The response should repeat word for word every line below from the one with "Given: Select the golden-masked warrior hero" to the one with "Screen dimensions: 777x555", inclusive, and nothing else; leave pictures out.
[[ RECORDS FOR THIS TASK open ]]
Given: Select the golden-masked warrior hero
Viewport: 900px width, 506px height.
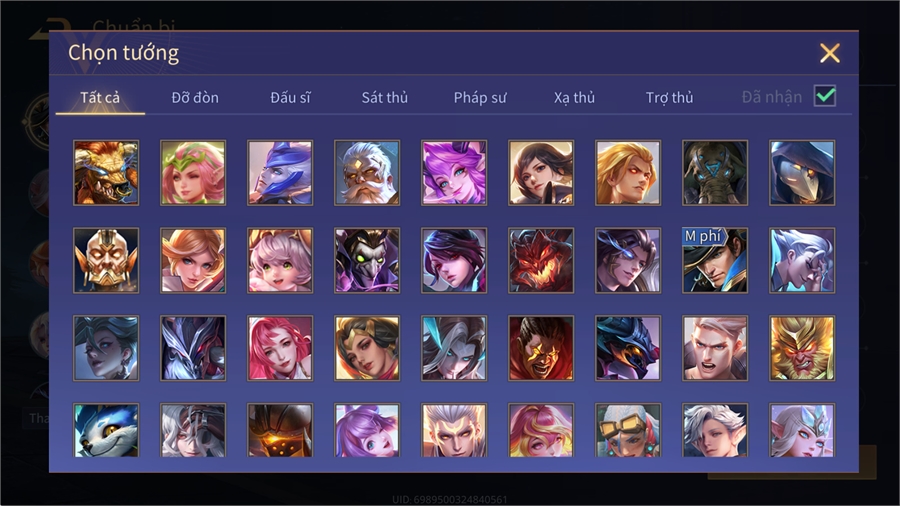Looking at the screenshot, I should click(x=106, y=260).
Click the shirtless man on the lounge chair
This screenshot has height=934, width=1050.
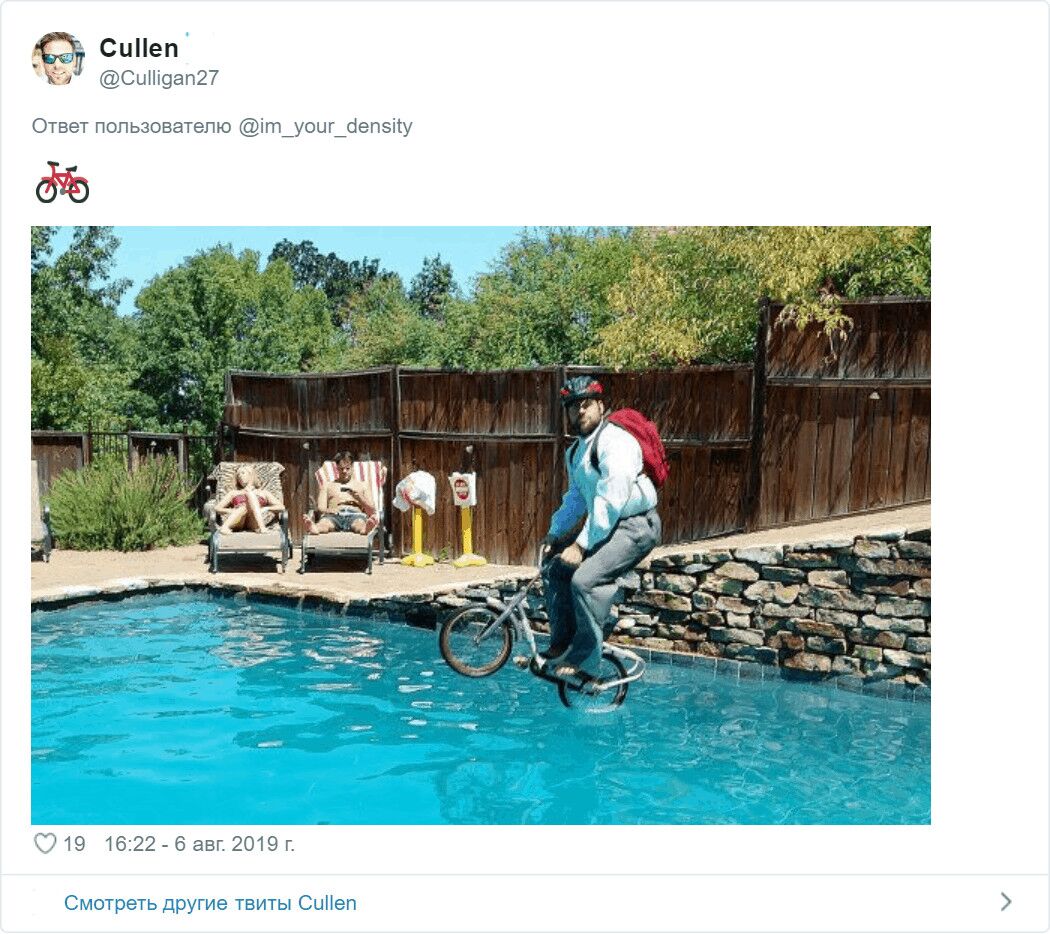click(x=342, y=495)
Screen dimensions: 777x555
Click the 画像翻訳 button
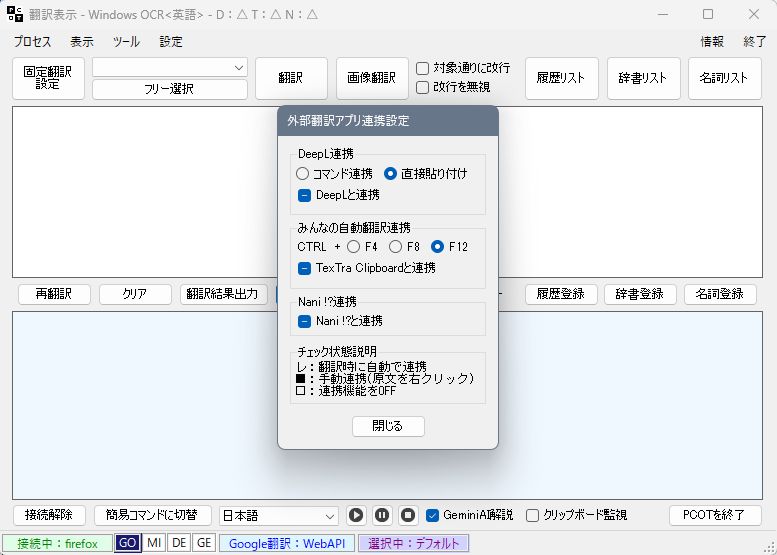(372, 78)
[[ RECORDS FOR THIS TASK closed ]]
[[ RECORDS FOR THIS TASK open ]]
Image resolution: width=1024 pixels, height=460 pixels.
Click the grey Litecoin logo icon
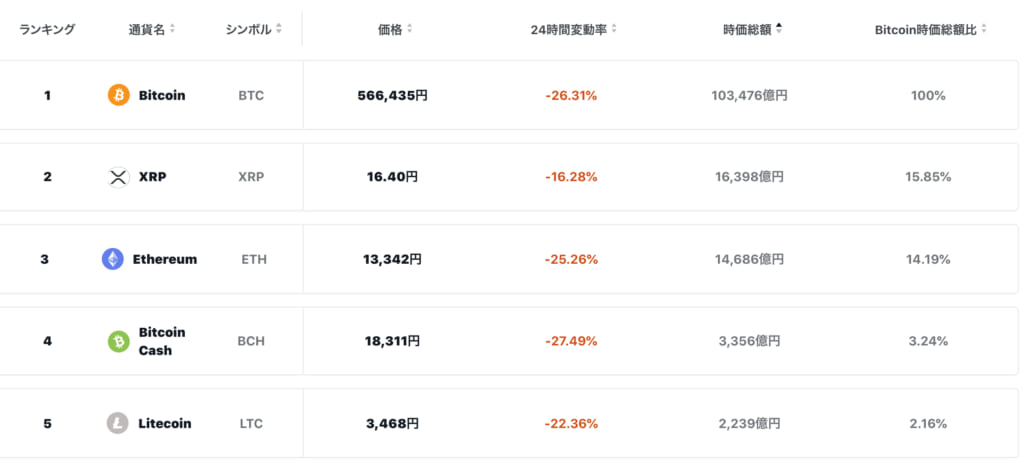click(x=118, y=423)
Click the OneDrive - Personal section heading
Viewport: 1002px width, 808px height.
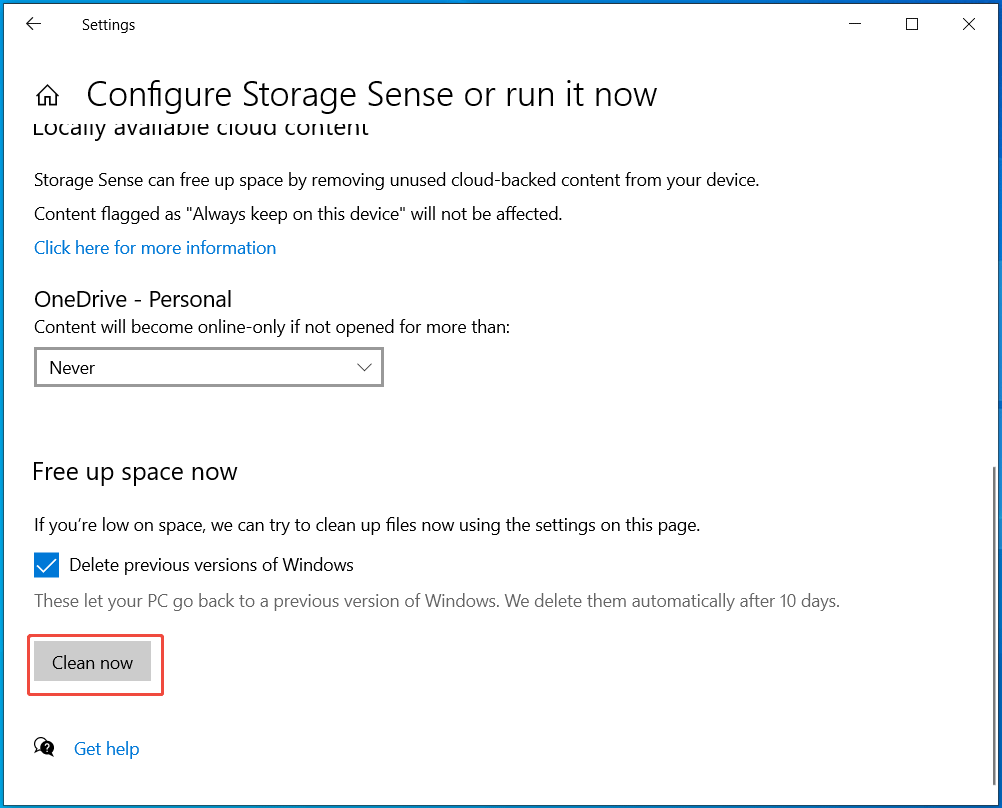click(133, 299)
[[ RECORDS FOR THIS TASK closed ]]
### RESPONSE TO THE TASK
Given: Select the golden-masked warrior hero
Viewport: 900px width, 506px height.
Looking at the screenshot, I should click(x=106, y=260).
Click the shirtless man on the lounge chair
This screenshot has height=934, width=1050.
click(x=342, y=495)
Screen dimensions: 777x555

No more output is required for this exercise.